REQUIRED ACTIONS »
a – Quote the passage on the covid-19 virtual ward word for word, between "These patients need" and "have hidden illness.", inclusive.
b – List every route by which patients can enter the virtual ward, according to the passage on the covid-19 virtual ward.
c – Please carry on the passage on the covid-19 virtual ward from the point where it stops.

--- GIVEN PASSAGE Enclosed Below ---

Patients can enter the virtual ward either via hospital discharge, community team assessment or through an assessment in primary care. All high-risk patients with covid-19 or suspected covid-19 who do not require emergency admission to hospital are held in the virtual ward.
These patients need to be monitored, with pulse oximetry, and safeguarded through care team support in case they begin to deteriorate.
Patients are classified into:
- mild (green, oxygen saturations of 95% or more
- moderate (amber, saturations of 93-94%)
- high (red, oxygen saturations of 92% or lower)
All emergency departments work to these oxygen thresholds so there is no postcode lottery.
Patients with potential covid are assessed slightly differently relative to other populations.
A new requirement of the NHS England guidance is that patients with apparently normal saturations are advised to be exercised with either the 40-step test or the 1 minute sit-to-stand test to check that they are fit for discharge and don't have hidden illness.

--- End of Enclosed GIVEN PASSAGE ---
--- THE DATA Enclosed Below ---

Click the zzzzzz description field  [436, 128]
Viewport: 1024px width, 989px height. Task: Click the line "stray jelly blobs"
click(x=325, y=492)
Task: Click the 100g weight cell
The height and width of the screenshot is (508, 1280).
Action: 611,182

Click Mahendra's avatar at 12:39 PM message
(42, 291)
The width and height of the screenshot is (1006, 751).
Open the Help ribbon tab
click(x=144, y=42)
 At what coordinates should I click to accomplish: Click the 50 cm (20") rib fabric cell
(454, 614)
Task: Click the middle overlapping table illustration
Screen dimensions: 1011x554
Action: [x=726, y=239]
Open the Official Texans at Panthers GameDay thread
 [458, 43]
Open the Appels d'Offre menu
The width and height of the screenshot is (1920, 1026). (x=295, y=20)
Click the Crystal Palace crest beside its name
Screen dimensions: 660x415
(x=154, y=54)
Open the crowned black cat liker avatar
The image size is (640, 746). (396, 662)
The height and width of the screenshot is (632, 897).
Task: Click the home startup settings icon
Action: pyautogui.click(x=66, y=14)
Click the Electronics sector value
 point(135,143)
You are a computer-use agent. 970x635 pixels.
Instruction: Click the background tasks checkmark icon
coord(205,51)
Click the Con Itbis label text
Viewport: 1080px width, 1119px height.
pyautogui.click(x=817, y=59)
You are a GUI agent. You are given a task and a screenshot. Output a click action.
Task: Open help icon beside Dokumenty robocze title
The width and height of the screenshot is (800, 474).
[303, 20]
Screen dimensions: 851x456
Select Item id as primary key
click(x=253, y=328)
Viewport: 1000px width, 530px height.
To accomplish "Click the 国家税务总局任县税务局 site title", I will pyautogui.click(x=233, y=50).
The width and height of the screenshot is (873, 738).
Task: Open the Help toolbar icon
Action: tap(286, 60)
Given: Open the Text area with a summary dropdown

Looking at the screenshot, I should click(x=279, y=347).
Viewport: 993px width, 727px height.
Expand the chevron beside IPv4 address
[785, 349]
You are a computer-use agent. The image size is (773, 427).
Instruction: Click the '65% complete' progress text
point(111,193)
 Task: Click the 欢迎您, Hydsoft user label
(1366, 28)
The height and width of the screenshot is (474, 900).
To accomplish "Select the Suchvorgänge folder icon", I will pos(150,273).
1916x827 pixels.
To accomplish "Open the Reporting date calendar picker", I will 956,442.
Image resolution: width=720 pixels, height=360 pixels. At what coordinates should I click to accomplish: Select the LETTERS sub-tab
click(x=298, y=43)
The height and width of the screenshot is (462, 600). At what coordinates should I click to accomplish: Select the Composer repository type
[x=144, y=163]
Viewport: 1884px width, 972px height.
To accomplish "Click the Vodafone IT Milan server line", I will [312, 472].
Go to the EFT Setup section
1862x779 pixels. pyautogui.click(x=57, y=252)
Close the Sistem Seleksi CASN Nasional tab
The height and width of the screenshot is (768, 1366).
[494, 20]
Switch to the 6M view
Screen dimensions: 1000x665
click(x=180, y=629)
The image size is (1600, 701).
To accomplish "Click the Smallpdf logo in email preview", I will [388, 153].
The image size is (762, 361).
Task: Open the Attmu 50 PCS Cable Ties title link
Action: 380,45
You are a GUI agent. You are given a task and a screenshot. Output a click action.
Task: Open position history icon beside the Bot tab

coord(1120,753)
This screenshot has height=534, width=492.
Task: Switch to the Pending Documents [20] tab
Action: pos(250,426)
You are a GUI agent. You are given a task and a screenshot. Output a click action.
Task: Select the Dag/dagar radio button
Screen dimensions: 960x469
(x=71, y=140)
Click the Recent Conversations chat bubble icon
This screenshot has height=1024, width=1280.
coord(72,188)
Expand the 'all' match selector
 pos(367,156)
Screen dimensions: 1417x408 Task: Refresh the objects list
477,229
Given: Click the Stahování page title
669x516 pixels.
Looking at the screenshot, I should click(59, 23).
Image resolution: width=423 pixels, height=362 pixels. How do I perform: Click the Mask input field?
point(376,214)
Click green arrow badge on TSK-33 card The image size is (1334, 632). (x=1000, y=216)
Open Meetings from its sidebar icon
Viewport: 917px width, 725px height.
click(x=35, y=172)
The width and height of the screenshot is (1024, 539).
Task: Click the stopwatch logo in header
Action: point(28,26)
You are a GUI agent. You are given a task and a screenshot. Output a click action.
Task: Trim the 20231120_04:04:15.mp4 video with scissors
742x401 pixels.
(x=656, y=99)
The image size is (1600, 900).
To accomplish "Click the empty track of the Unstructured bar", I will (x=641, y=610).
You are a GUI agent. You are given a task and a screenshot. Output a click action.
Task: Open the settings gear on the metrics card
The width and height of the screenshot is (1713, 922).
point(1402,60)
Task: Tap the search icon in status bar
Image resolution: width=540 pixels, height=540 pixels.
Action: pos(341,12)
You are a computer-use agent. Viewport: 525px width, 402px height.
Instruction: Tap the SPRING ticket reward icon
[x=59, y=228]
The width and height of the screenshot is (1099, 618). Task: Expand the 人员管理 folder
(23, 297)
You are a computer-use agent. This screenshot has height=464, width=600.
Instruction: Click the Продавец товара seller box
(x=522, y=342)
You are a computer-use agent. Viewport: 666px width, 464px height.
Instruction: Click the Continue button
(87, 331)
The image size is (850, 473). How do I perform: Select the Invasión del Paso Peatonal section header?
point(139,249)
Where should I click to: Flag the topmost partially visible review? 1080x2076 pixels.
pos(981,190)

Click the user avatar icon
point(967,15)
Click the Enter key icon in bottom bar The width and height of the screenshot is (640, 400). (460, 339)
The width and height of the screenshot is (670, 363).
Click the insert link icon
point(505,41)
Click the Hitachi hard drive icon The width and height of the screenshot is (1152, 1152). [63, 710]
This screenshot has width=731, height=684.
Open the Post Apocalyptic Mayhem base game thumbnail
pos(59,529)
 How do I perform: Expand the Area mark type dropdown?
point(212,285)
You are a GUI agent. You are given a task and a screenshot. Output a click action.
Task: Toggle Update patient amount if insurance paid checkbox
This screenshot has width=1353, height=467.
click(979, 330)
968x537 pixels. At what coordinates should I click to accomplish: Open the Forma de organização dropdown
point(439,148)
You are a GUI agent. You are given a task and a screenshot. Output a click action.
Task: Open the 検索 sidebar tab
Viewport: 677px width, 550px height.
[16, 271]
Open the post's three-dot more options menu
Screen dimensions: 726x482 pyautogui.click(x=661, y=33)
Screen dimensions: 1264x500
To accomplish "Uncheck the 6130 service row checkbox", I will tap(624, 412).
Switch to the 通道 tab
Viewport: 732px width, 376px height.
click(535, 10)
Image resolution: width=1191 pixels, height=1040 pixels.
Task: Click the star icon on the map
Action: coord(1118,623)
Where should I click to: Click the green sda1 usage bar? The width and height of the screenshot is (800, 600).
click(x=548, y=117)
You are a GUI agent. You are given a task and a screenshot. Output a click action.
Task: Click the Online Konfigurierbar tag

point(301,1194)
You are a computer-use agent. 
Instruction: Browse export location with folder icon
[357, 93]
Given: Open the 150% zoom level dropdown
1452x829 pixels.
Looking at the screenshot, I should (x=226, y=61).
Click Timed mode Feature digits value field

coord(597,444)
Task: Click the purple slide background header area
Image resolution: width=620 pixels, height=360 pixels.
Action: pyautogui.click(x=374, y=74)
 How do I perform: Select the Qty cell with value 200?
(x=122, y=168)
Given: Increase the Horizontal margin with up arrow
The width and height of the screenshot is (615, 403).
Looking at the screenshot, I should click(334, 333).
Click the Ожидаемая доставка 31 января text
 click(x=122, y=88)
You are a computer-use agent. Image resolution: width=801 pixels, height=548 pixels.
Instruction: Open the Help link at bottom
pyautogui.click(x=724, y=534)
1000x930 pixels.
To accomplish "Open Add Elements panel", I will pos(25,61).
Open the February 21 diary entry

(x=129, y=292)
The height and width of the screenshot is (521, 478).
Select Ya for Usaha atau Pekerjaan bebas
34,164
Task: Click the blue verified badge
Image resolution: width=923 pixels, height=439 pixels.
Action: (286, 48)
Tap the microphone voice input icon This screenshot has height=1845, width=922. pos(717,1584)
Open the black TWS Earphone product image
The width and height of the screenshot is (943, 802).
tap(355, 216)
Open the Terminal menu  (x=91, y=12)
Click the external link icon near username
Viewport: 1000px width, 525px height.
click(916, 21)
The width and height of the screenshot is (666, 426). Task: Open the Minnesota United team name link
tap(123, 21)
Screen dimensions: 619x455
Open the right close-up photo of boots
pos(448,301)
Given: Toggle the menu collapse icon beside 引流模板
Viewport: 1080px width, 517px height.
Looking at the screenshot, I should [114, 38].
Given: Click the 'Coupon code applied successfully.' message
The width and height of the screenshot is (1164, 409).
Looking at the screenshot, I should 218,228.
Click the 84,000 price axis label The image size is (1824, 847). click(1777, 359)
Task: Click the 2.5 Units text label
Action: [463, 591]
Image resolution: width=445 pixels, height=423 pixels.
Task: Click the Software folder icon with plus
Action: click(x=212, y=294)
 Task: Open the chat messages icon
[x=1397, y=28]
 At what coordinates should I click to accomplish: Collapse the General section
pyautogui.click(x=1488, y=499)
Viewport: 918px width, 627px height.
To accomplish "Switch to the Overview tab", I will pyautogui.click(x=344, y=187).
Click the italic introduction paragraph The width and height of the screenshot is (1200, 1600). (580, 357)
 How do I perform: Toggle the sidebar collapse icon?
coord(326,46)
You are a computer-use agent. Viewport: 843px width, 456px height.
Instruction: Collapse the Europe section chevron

--- End of Enclosed THE DATA ---

ANSWERS »
a –
These patients need to be monitored, with pulse oximetry, and safeguarded through care team support in case they begin to deteriorate.
Patients are classified into:
- mild (green, oxygen saturations of 95% or more
- moderate (amber, saturations of 93-94%)
- high (red, oxygen saturations of 92% or lower)
All emergency departments work to these oxygen thresholds so there is no postcode lottery.
Patients with potential covid are assessed slightly differently relative to other populations.
A new requirement of the NHS England guidance is that patients with apparently normal saturations are advised to be exercised with either the 40-step test or the 1 minute sit-to-stand test to check that they are fit for discharge and don't have hidden illness.

b –
- Hospital discharge
- Community team assessment
- Assessment in primary care

c –
In addition, while NEWS2 scores continue to be important, hypoxia and low oxygen levels alone are highly predictive in covid-19. So all patients in the 93-94% oxygen saturation range should be assessed for hospital admission.
Analysis of the range of covid symptoms that most clearly predict a serious case (conducted by the Oxford covid-19 evidence service) shows that the highest predictor of severe covid illness is breathlessness/shortness of breath (and by implication its hidden equivalent, silent hypoxia).
This red-amber-green list of covid symptoms (below), from the Oxford analysis, underscores the findings by doctors in hospitals that low oxygen levels signal worse disease.
|
Odds ratio of predicting COVID-19 severity |
Breathlessness (Dyspnea + SOB combined) |
4.3 |
Myalgia |
2.0 |
Chill |
2.4 |
Fatigue |
1.4 |
Sputum |
1.3 |
Dizziness |
1.3 |
Cough |
1.1 |
Nausea or vomiting |
1.0 |
Diarrhoea |
1.0 |
Headache |
0.8 |
Sore throat |
0.8 |
Nasal Congestion |
0.6 |
Breathlessness (or silent hypoxia) is the most predictive symptom of a possible bad outcome from covid, followed by chills (‘shivers’ or ‘rigors’), myalgia (muscle aches) then severe fatigue.
Fever, loss of taste and smell and the other symptoms listed, while common in covid, do not confer higher mortality.